A friend, who happens to have the most Twitter followers on any non-celebrity I know, deplores the numbers game. "Some of the most influential social/emerging media thought leaders I know have <300 followers," he tweeted recently, after we served on a social media panel together and discussed this topic. Quantity, we agreed, does not indicate quality. A big restaurant is no more likely to better than a small one. In fact, the opposite is often the case.
(It would be really nice if, someday, social media platforms gave us the option to hide our fans and followers numbers, rather than sticking them right under our pictures.)
A PR person recently reached out on LinkedIn to ask what was the minimum number of users a Facebook app would need to have in order for me to write about it. The answer is: zero. I'd love to be the first person to discover something great. Even Angry Birds had no users at one point. The key is the quality, and that's where some companies might need to do some soul searching before they pitch a story: Is it really great, or are they playing that popularity contest, and just looking for a reaction to something the company hasn't really invested in?
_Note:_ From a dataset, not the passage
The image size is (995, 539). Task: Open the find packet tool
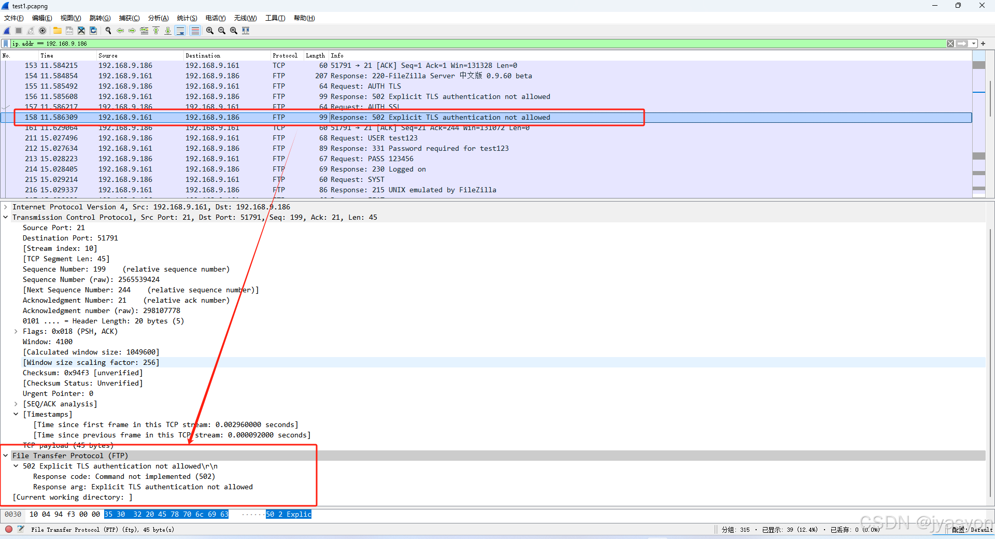[108, 31]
Quick: What's the most successful brand on Facebook? Texas Hold'em Poker with its terrifying 43 million fans? (Who, yes, get to gamble on Facebook.) Justin Bieber? Coke? Nope. They all have huge fan bases, but for real success, try a much smaller fan base. Try Audi. The carmaker's engagement is through the roof, and 10,000 likes on a post are not uncommon. (OK, so maybe that's a different numbers game. It does show engagement, however: quality rather than just quantity.) A recent study by the digital marketing analytics firm Visibli showed Audi is the most engaged big brand on Facebook. It's easy to see why: Its posts are gorgeous multi-media with rich, unique, original content. Adding that kind of content to the social media stream does wonders for representing your company.
And the Audi Facebook folks clearly know their community.
The person who runs your brand's Facebook page should be like a disc jockey spinning the company's greatest hits. That means knowing and loving the company -- and building a real bond with the fans. That means not forcing that disc jockey to play the same old song, but giving them good content. That means allowing that community to thrive in an organic way, rather than twisting or turning it to meet an artificial demand for ROI.
You know those rich, valuable conversations you have with your real friends? The talks that linger and add value to your life? Could you have that type of engagement with a huge group you don't really know, but whom you're connected with solely to pad the number of friends you have?
Build out that rich content. Add to the stream. Connect in meaningful ways.
Still need a number to work on? How's your cholesterol?